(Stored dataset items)
----
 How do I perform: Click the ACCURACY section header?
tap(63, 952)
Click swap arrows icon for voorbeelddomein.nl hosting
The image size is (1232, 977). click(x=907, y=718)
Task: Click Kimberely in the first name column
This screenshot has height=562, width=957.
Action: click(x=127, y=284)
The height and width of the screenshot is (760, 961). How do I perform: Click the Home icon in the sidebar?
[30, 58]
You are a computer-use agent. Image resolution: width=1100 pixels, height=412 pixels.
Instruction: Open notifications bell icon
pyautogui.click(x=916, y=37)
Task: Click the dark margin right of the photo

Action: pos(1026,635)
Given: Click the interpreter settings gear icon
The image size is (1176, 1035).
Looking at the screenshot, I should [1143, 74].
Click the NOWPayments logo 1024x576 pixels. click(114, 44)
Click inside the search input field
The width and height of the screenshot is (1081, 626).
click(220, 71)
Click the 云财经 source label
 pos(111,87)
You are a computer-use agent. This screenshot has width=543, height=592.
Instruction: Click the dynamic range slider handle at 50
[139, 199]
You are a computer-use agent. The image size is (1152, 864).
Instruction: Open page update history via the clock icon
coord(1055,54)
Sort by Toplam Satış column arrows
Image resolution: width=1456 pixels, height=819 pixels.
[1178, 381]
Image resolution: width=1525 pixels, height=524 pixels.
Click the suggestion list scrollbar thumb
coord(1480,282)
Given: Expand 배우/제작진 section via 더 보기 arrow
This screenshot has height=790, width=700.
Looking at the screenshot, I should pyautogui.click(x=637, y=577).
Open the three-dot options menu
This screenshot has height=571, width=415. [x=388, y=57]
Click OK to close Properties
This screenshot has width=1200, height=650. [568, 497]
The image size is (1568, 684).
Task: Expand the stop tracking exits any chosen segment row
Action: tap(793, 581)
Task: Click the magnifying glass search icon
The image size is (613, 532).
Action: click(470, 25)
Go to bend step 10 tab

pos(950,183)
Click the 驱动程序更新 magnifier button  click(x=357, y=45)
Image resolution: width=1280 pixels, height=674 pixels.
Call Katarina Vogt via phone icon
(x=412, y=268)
----
> [What is needed]: Please type the entries above out again exactly.

> [Task answer]:
 How do I perform: Click the ACCURACY section header?
tap(63, 952)
Click swap arrows icon for voorbeelddomein.nl hosting
The image size is (1232, 977). click(x=907, y=718)
Task: Click Kimberely in the first name column
This screenshot has height=562, width=957.
Action: click(x=127, y=284)
The height and width of the screenshot is (760, 961). How do I perform: Click the Home icon in the sidebar?
[30, 58]
You are a computer-use agent. Image resolution: width=1100 pixels, height=412 pixels.
Instruction: Open notifications bell icon
pyautogui.click(x=916, y=37)
Task: Click the dark margin right of the photo

Action: pos(1026,635)
Given: Click the interpreter settings gear icon
The image size is (1176, 1035).
Looking at the screenshot, I should [1143, 74].
Click the NOWPayments logo 1024x576 pixels. click(114, 44)
Click inside the search input field
The width and height of the screenshot is (1081, 626).
click(220, 71)
Click the 云财经 source label
 pos(111,87)
You are a computer-use agent. This screenshot has width=543, height=592.
Instruction: Click the dynamic range slider handle at 50
[139, 199]
You are a computer-use agent. The image size is (1152, 864).
Instruction: Open page update history via the clock icon
coord(1055,54)
Sort by Toplam Satış column arrows
Image resolution: width=1456 pixels, height=819 pixels.
[1178, 381]
Image resolution: width=1525 pixels, height=524 pixels.
Click the suggestion list scrollbar thumb
coord(1480,282)
Given: Expand 배우/제작진 section via 더 보기 arrow
This screenshot has height=790, width=700.
Looking at the screenshot, I should pyautogui.click(x=637, y=577).
Open the three-dot options menu
This screenshot has height=571, width=415. [x=388, y=57]
Click OK to close Properties
This screenshot has width=1200, height=650. [568, 497]
The image size is (1568, 684).
Task: Expand the stop tracking exits any chosen segment row
Action: tap(793, 581)
Task: Click the magnifying glass search icon
The image size is (613, 532).
Action: click(470, 25)
Go to bend step 10 tab

pos(950,183)
Click the 驱动程序更新 magnifier button  click(x=357, y=45)
Image resolution: width=1280 pixels, height=674 pixels.
Call Katarina Vogt via phone icon
(x=412, y=268)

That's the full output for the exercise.